ZURICH (Reuters) -Fragrance and flavour maker Givaudan on Tuesday confirmed its mid-term targets and said it would keep raising prices this year to offset higher input costs after like-for-like sales rose 4.6% in the first quarter.
Givaudan and its peers have limited exposure to Russia and Ukraine, including for ingredients coming from these countries, but are pushing through price increases to make up for higher raw material and energy costs.
“With higher input costs in 2022, the company is continuing to implement price increases in collaboration with its customers to fully compensate for the increases in input costs,” the Swiss group said in a statement.
Sales at its taste & wellbeing business increased by 6.4%, while sales of its fragrance & beauty unit that faced a tougher comparison base were up 2.7%.
It saw strong demand for its fine fragrances for perfumes as well as for flavours for beverages, dairy and snacks, while sales of fragrances for consumer products like toothpaste or soap decreased after benefiting strongly during the COVID-19 pandemic, the group said.
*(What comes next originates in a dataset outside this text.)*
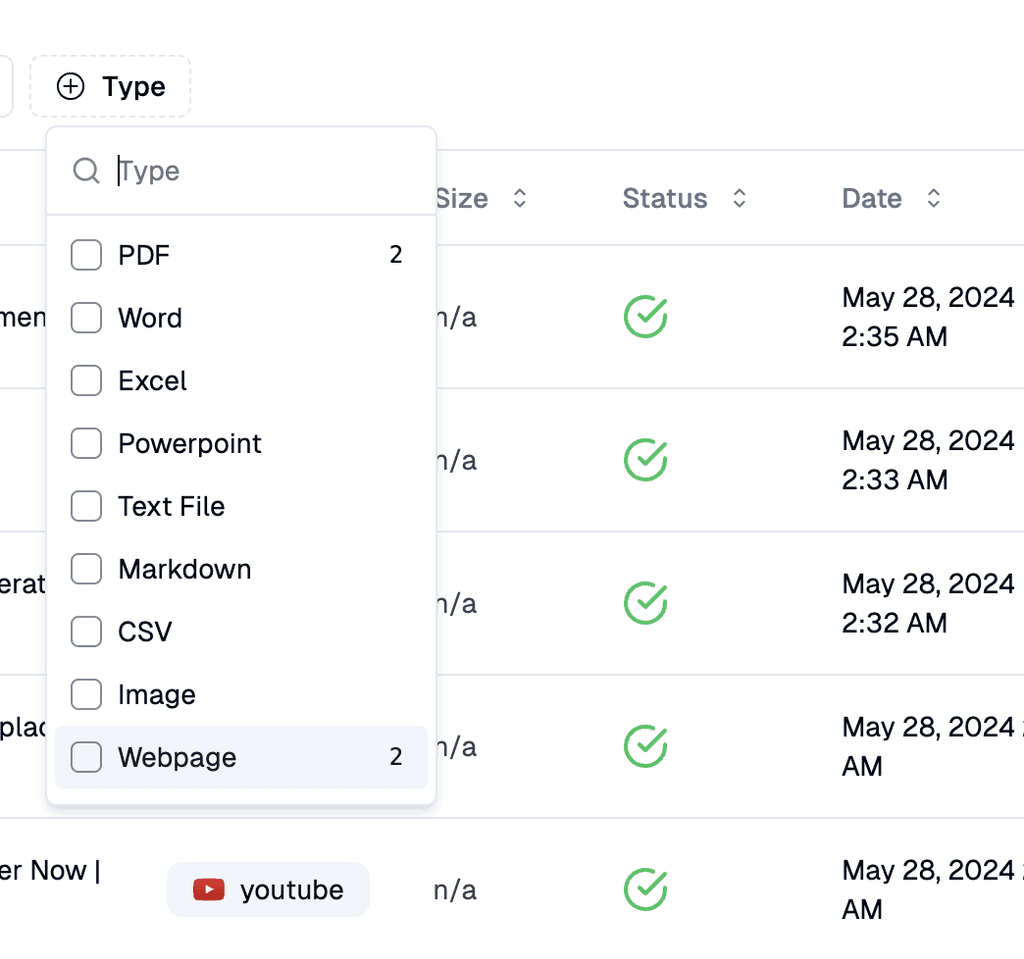Click green check status icon in youtube row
Givaudan confirmed its mid-term target of 4-5% underlying sales growth and free cash flow of at least 12% on average over a five-year cycle. Group sales were 1.78 billion Swiss francs ($1.91 billion), a 6.4% rise in Swiss francs.
Germany’s Symrise said last month it was eyeing acquisitions and expected sales to grow by 5-7% this year on a like-for-like basis. U.S.-based IFF announced price increases across all divisions last month.